Stated problem 1: From the entries below, select every line that contains the string "Viewport". Case counts.

At this point, we can have the following in our main function:

let v1 = Vector::new(1, 2);
let v2 = Vector::new(5, 7);
let v3 = v1 + v2;

But we can’t print quite yet. Let’s implement this:

use std::fmt::{Debug, Formatter, Result};
impl Debug for Vector {
  fn fmt(&self, f: &mut Formatter) -> Result {
    return write!(f, "Vector({}, {})", self.a, self.b);
  }
}

Now we can print v3 as follows:

println!("{:?}", v3);

And get the following output:

Vector(6, 9)

Your final program should look like the following:

struct Vector {
  a: i32,
  b: i32
}

impl Vector {
    fn new (a: i32, b: i32) -> Vector {
        return Vector {
            a: a,
            b: b
        };
    }
}

use std::ops::Add;
impl Add for Vector {
  type Output = Vector;
  fn add (self, other_vector: Vector) -> Vector {
    return Vector {
      a: self.a + other_vector.a,
      b: self.b + other_vector.b
    };
  }
}

use std::fmt::{Debug, Formatter, Result};
impl Debug for Vector {
  fn fmt(&self, f: &mut Formatter) -> Result {
    return write!(f, "Vector({}, {})", self.a, self.b);
  }
}

fn main () {
  let v1 = Vector::new(1, 2);
  let v2 = Vector::new(5, 7);
  let v3 = v1 + v2;
  println!("{:?}", v3);
}

Oh, and you know how I said {} is used to communicate output to the user while {:?} is usually used for debugging purposes? Well, it turns out you can overload the Display trail (available under std::fmt as well) to print your object using {} instead of {:?}.

So, simply replace:

use std::fmt::{Debug, Formatter, Result};

With:

use std::fmt::{Display, Formatter, Result};

And:

impl Debug for Vector {

With:

impl Display for Vector {

And:

println!("{:?}", v3);

With:

println!("{}", v3);

And voila, you’re all set.

Statements vs. Expressions?

At this point, I’m a bit tired of having to included unnecessary keywords in my code snippets, so I thought I’d introduce the concept of statement-vs-expression in Rust.

So, basically statements that don’t end with a semi-colon (;) return something and they even have a special label: expressions. Without getting into too much detail and get you all confused, let me instead throw a little snippet at you and let you sort it out in your head.

Stated problem 2: In the Rust vector tutorial, what output is produced when v3 is printed?

Material to process:
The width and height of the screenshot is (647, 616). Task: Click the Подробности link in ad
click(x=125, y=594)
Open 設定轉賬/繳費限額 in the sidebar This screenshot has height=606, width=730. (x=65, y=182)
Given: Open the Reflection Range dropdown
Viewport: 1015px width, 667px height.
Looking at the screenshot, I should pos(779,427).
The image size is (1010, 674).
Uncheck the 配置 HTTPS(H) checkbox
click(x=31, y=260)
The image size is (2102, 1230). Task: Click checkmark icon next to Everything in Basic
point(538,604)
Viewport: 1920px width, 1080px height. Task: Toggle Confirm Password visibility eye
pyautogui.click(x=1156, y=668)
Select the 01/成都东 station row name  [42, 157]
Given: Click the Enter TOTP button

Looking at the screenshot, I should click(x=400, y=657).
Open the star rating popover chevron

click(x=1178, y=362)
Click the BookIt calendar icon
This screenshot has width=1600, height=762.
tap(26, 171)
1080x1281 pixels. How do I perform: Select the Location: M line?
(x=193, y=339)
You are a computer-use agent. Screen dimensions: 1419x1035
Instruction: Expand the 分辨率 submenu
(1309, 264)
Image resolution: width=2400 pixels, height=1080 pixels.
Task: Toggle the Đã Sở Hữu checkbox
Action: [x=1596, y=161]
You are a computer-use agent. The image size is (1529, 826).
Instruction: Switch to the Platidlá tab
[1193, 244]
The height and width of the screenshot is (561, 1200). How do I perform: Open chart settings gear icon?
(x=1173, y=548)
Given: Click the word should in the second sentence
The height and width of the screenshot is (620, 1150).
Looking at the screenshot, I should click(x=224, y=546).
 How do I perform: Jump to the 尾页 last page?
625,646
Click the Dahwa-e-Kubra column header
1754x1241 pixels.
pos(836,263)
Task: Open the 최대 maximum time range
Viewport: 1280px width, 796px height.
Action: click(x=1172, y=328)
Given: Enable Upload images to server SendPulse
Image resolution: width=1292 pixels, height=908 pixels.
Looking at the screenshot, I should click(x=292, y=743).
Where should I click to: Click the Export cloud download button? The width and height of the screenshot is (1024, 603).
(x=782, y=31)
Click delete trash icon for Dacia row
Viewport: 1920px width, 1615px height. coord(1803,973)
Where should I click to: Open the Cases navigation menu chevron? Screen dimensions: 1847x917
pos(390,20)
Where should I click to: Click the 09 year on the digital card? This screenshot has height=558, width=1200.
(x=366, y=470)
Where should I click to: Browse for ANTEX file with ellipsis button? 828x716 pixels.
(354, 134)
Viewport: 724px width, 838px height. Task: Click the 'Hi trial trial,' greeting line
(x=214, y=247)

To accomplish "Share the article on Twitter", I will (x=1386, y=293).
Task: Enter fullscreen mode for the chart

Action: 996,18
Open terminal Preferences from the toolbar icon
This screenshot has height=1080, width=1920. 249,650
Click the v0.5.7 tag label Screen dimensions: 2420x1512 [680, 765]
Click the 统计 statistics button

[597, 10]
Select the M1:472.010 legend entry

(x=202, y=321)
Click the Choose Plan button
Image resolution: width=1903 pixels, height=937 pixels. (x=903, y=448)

Worked solution 1:
Viewport: 1015px width, 667px height.
Viewport: 1920px width, 1080px height. Task: Toggle Confirm Password visibility eye
Viewport: 1280px width, 796px height.
Viewport: 1920px width, 1615px height. coord(1803,973)
Viewport: 724px width, 838px height. Task: Click the 'Hi trial trial,' greeting line

Worked solution 2: Vector(6, 9)